In a recent episode of Moneytalks by Groww and The Money Podcast, Chartered Accountant and finance educator Neeraj Arora shared his remarkable journey of building a net worth corpus of approximately ₹30 crore. Through consistent, straightforward investing—primarily via mutual funds and index funds—he demonstrated how long-term discipline, compounding, and smart financial habits can lead to substantial wealth creation in the Indian market.
Neeraj’s story resonates with many aspiring investors because it avoids get-rich-quick schemes. Instead, it emphasizes simplicity, patience, and avoiding common pitfalls. Starting his serious investing around 2016 with modest Systematic Investment Plans (SIPs), he scaled up over the years to massive monthly contributions, achieving impressive returns along the way.
The Foundation: Why Index Funds Became His “Secret Weapon”
A major highlight of Neeraj’s approach is his strong belief in index funds as the core building block for wealth. He described them as powerful yet simple tools for beginners and experienced investors alike. By focusing on low-cost, broad-market index funds (such as those tracking the Nifty 50), he captured market returns without the risks and uncertainties of picking individual stocks or relying heavily on active fund managers.
One standout example from his portfolio: an index fund investment started with small SIPs delivered over 17% XIRR in recent years, with certain Nifty-based funds nearly doubling in value since 2020. Neeraj stressed that index funds offer consistent compounding—often outperforming many active strategies over the long run—due to lower expense ratios and alignment with overall market growth.
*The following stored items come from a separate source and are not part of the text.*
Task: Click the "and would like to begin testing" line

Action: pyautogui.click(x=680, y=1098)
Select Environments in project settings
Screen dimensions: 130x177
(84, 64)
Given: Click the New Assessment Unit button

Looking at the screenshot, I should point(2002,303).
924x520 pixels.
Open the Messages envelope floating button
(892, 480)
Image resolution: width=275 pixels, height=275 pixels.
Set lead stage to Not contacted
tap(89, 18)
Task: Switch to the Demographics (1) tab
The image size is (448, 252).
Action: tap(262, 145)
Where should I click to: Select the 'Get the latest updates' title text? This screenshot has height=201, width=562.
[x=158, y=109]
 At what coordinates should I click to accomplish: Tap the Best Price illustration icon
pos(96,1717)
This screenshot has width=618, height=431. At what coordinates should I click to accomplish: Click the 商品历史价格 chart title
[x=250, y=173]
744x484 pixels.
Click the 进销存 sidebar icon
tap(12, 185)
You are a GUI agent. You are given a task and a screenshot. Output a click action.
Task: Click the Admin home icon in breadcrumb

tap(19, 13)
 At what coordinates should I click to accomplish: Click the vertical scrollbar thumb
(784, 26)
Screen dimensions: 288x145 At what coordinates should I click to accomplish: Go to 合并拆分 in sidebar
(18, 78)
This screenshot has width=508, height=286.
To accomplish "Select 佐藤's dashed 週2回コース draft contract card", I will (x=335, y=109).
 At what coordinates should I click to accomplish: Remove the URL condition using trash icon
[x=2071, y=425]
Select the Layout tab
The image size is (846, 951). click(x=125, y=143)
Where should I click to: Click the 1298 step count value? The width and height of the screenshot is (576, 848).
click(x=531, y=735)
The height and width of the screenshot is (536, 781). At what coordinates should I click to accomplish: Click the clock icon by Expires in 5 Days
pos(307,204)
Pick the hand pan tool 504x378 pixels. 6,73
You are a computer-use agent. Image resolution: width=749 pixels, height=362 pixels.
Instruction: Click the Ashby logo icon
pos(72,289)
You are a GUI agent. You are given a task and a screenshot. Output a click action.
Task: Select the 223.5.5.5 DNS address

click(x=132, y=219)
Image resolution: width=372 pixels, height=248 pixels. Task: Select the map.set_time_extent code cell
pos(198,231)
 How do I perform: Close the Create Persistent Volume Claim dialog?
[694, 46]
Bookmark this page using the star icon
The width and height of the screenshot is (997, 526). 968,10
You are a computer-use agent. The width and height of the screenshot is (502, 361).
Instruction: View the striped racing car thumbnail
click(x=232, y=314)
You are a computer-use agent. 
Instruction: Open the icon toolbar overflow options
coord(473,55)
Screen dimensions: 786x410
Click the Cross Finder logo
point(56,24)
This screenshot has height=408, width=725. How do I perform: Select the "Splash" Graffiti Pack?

For beginners, he recommended starting with index funds to build habits before exploring more complex options.
Portfolio Simplicity and Scaling Up
Neeraj keeps his core portfolio remarkably simple, revolving around just a handful of mutual funds—primarily index-oriented ones. He practices disciplined SIPs, which he has ramped up significantly over time. Currently, he runs large monthly SIPs (in the range of ₹40-50 lakh via Systematic Transfer Plans or direct investments), projecting future XIRR in the 11-14% range based on historical performance.
This scaling didn’t happen overnight. It stemmed from gradual increases in income, expense control, and reinvesting returns. He highlighted the power of step-up SIPs—automatically increasing contributions annually—as a practical way to accelerate growth without feeling overwhelmed.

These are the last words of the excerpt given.